State Street Bank (NYSE: STT) announced another 360 layoffs today, mostly targeting “executives and senior staff”. This news comes on top of the 600 staff laid off last fall.
Goldman Sachs, Credit Suisse, Morgan Stanley have all announced massive layoffs in the last few weeks and this trend will not abate. There are a few reasons that come immediately to mind such as a slowing global economy, and increased regulations. But I suspect there is another fundamental change; the decentralization that comes with improved technology and infrastructure.
The industry of financial services, with banks and brokers acting as middle men, will look very different in 20 years. And the large, globally recognized names that have sat atop the world’s financial system for generations will not be needed.
Of course there will be a need for the functions those banks and brokers do. Lending, executing and tracking trades of all kinds, managing assets, providing M&A advice are necessities for global trade to exist. But the technologies and companies that are harnessing those technologies do not look anything like traditional banks and brokerage firms.

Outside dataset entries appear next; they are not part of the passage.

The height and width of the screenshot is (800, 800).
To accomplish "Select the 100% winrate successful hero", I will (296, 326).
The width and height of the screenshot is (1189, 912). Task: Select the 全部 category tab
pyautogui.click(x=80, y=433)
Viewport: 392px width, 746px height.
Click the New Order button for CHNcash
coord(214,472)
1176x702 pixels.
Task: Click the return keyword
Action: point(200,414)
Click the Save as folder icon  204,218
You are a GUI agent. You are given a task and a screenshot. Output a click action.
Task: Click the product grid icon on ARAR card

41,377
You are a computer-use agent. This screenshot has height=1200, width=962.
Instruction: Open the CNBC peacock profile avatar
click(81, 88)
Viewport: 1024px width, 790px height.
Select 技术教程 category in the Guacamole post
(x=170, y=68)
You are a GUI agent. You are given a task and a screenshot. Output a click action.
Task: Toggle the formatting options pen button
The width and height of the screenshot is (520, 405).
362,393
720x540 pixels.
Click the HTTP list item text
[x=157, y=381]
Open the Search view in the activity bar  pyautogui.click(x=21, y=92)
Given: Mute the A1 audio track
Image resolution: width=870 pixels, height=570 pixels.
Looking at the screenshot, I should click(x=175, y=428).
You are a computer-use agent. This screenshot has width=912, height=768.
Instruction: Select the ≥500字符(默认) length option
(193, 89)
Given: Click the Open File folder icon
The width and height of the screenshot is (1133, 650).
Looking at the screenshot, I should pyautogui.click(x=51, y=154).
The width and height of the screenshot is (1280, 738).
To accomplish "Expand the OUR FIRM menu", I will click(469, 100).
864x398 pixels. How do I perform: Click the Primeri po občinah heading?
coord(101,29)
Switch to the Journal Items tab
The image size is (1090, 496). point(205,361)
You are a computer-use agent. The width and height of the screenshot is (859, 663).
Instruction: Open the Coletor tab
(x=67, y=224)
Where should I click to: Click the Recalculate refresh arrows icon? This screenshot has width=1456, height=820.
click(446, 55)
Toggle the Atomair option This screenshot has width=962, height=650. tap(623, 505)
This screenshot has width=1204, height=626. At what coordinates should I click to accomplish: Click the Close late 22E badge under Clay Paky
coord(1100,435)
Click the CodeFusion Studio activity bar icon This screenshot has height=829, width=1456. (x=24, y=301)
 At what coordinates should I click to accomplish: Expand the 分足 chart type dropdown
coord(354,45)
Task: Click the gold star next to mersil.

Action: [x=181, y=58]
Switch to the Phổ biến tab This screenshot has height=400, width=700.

The role of M&A advisor is the safest of those functions but even that role has been changing. Pres. Clinton and Congress effectively removed the Glass Steagall Act of 1933 by allowing commercial banks and investment banks (in this case Citibank and Travelers Insurance) to merge in 1999. And the small boutique M&A advisors were crushed. Commercial banks who had the ability to do the actual lending could now act as advisors too. And they could use their balance sheets to set up equity trading operations to help make active markets for companies that went public. But Dodd-Frank has changed that. In the last 6 years there have been numerous success stories of M&A bankers starting small boutiques that offer advice only; no lending or market making needed.
The other financial intermediary roles (asset manager, lender, custody banking) are starting to look different than a guy in a suit with well-shined, cap toe shoes and a navy suit. Those roles are being handled by coders who wear Atari t-shirts and ripped jeans, but who can build programs to better diversify a portfolio, or can match a lender’s profile with a borrower’s request (and run a full credit check) in seconds. Betterment and Smartleaf for wealth management, Kabbage for peer to peer lending, Kantox for global FX transactions, etc.
In the Margin Trading Products (“MTP”) industry, bank wires were the norm for funding as recently as 2012. Now most MTP brokers and online gaming companies receive the vast majority of client deposits and withdrawals via payment service providers (“PSP”) like Safecharge, Neteller, YuPaay, etc. There are a few PSP’s that are large and stable, but that industry seems to birth a new PSP every few weeks. As a MTP broker or online gaming company, you need to be able to connect and work with those new PSP’s very quickly.
So it is no surprise that the largest financial firms are laying off workers and seeing diminished market capitalization. The benefits of scale that had been present in financial services for a long time are wearing off and the smaller, nimbler companies are taking advantage of that seismic change.
The future of financial services does not look much at all like the past; no need for a rearview mirror.